Pathway analysis of differentially expressed genes

Ingenuity Pathway Analysis (Qiagen) was used to identify canonical pathways, gene networks, and upstream regulators of differentially expressed genes affected by pregnancy [20]. Differentially expressed genes with an FDR ≤ 0.05 were used for analysis. Canonical pathways with a -log10 P ≥ 1.3 and corresponding z-score to predict activation (z ≥ 2) or inactivation (z ≤ -2) were identified. A network score of z ≥ 2 gives 99% confidence the network was not identified by chance. Gene networks were identified by assessing the number of differentially expressed genes in each network. Predicted upstream regulators of differentially expressed genes were limited to genes, RNAs, and protein, and predicted diseases and functions, were identified by z-scores ≥ 2 or ≤ -2 and were considered significant predictors of activation or inhibition of differentially expressed genes, respectively.

Endometrial transcriptome data sets from comparison papers

To determine differences in the pregnancy transcriptome signature between healthy and previously infected cows, results of the experiment presented here were compared to the data from other transcriptome analyses describing the endometrial signature in healthy cows. We selected three studies that analyzed bovine endometrium from day 15 [17], day 16 [19], or day 17 [18] of pregnancy compared to the corresponding day of the estrous cycle in cows that were not inseminated. Briefly, the studies synchronized estrous cycles of animals and inseminated a portion of cows with semen, with the remaining cows not inseminated [18, 19] or inseminated with sperm-free supernatant [17]. The studies only considered cows to be pregnant when a conceptus was recovered. Gene lists were obtained from published supplemental tables and gene identities verified. Gene expression data from Bauersachs et al., and Cerri et al., were obtained from microarray (Affymetrix) and published supplemental tables included NCBI gene identification numbers. Sequencing data from Forde et al., were identified with Ensembl transcript identification numbers and were converted to NCBI gene identification numbers using Ensembl biomart with database Ensembl Genes 100 and the bovine genome ARS-UCD1.2 [21]. Any Ensembl transcript identification that was not automatically detected and converted, was manually identified using UniProt accession numbers, or RefSeq mRNA accession numbers provided in supplemental tables from the original publication. NCBI gene identification numbers from all datasets were verified using bioDBnet [22]. Only confirmed gene identification numbers that were current and identified a single gene were used for our analysis. Genes were considered differentially expressed and used for comparison against the current data if they had an FDR ≤ 0.05 and had log2 fold-change ≥ 1.5 or ≤ -1.5 (S2S4 Tables). We believe this approach would yield the most robust identification of differentially expressed genes in the three previously described experiments using different platforms and experimental models.
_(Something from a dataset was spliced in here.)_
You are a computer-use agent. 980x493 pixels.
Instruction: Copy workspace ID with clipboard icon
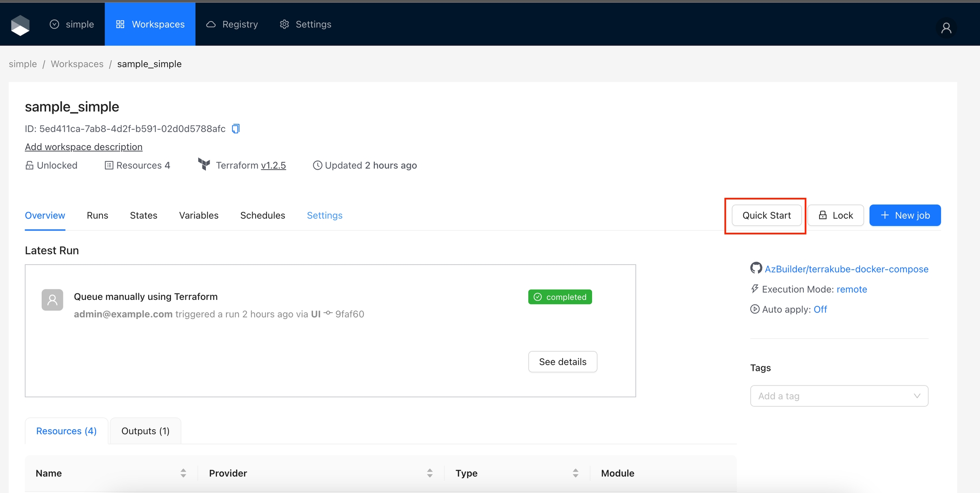[x=236, y=128]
Each data set was analyzed independently using Ingenuity Pathway Analysis (Qiagen) to identify canonical pathways, gene networks, and predicted upstream regulators of defined differentially expressed genes. The same threshold values described above were applied to these datasets, with canonical pathways significant if -log10 P ≥ 1.3 and upstream regulators if z-scores ≥ 2 or ≤ -2.

qPCR

We used qPCR to quantify conserved and unique pregnancy-associated genes in pregnant and non-pregnant cows previously infused with pathogenic bacteria or vehicle medium. Reverse transcription was performed using the Verso cDNA synthesis kit (Thermo Fisher Scientific, Waltham, MA). All primers were designed using the National Center for Biotechnology Information (NCBI) database (S5 Table). Amplification efficiency for each primer pair was evaluated and met MIQE guidelines [23]. Real time RT-PCR was performed in duplicate 20 μL reactions including forward and reverse primer, iTaq Universal SYBR green master mix (Bio-Rad, Hercules, CA) and 2 to 40 ng cDNA. A CFX Connect light cycler (Bio-Rad) was used with an initial denaturation step at 95°C for 30 sec followed by 40 cycles of a two-step protocol using 95°C for 5 s and annealing and extension at 60°C for 30 s. The primer set for OXTR required a three-step protocol using 63°C as annealing temperature for 5 s and extension at 60°C for 30 s. A no template control was used to determine non-specific amplification for each primer pair. Relative expression for each gene was calculated using the 2-ΔCt method relative to the geometric mean of the selected housekeeping genes (ACTB, GAPDH, RPL19). Housekeeping gene expression was stable across treatments and pregnancy status (P > 0.05).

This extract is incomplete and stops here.